Lee bowed in reverence, in deference, in honour, in memory of this place in another time, the end of the last century.
He closed his eyes.
He centered his thoughts, circling them in an imaginary mantra, a sphere that used to serve as an impenetrable shield disguised as personality masks and emotional glue forming the appearance of a logical whole.
Lee meditated upon the misconception of the meaning of time.
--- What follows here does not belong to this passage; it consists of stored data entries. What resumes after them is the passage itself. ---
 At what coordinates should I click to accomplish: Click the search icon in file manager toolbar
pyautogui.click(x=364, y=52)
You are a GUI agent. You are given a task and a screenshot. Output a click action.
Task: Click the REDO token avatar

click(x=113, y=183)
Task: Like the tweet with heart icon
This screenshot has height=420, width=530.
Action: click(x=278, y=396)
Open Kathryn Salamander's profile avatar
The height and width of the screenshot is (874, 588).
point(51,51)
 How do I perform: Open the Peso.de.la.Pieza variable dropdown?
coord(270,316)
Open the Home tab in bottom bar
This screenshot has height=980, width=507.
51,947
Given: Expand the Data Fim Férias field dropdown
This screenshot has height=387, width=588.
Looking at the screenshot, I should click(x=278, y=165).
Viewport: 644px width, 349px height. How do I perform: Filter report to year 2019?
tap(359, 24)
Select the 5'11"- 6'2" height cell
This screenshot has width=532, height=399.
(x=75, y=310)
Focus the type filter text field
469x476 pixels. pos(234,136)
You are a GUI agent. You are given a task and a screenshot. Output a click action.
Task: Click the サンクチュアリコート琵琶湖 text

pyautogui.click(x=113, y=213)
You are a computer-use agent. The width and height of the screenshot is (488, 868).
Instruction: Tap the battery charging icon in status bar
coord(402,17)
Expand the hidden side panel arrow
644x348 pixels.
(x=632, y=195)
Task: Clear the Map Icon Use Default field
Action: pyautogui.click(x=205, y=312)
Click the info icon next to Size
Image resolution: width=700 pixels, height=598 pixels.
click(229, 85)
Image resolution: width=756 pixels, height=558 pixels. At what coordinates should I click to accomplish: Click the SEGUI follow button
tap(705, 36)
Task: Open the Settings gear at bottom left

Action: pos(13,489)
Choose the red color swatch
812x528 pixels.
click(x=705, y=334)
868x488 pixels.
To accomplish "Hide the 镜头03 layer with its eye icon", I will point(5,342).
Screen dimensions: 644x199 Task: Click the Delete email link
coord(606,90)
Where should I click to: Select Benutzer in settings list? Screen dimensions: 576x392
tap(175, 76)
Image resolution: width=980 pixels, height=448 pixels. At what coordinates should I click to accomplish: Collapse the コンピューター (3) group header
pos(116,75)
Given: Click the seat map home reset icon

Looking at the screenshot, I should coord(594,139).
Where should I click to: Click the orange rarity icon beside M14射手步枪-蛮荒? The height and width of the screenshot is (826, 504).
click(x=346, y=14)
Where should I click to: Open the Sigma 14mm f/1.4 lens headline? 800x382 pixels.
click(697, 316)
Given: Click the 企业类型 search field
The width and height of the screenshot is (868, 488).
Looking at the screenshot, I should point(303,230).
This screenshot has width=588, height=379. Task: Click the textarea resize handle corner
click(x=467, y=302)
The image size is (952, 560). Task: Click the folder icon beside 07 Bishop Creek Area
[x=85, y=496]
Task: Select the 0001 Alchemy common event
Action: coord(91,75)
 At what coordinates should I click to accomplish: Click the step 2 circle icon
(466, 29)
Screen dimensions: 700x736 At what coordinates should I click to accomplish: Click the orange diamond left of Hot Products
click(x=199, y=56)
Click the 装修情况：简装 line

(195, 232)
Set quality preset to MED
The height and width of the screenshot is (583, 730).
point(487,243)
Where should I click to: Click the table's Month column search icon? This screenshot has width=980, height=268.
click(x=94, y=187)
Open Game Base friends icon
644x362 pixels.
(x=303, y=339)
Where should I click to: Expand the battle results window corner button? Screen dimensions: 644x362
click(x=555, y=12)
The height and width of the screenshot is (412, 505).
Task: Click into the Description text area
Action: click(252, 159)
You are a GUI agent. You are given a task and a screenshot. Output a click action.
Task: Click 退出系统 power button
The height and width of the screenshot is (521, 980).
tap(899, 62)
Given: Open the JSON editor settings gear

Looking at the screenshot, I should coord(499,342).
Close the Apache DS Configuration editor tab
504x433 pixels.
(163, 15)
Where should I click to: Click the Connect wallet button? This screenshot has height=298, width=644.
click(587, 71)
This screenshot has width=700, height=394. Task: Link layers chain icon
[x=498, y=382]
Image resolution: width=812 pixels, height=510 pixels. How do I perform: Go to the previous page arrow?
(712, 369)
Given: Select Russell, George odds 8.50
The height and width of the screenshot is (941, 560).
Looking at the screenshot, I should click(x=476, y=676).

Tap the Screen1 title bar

He let go of conscious thought as he quietly told himself that time was only the recognition of change, just like taking a smaller or bigger breath would have a ripple effect in his immediate surroundings but little else.
There was a sol when he lived on Earth and looked at a countdown clock showing 13228 days to go.
Lee recalled thoughts of friendships in flux, a constantly interweaving web of changing relationships which spun a cocoon around him that made him feel warm and loved but which he had to keep stepping out of on his quest to get to Mars with the very same friends in the next century.
A leader stays focused on his vision, never letting gravity stopping him from achieving escape velocity when an unexplored galaxy is within his electromechanical cloned arm’s reach.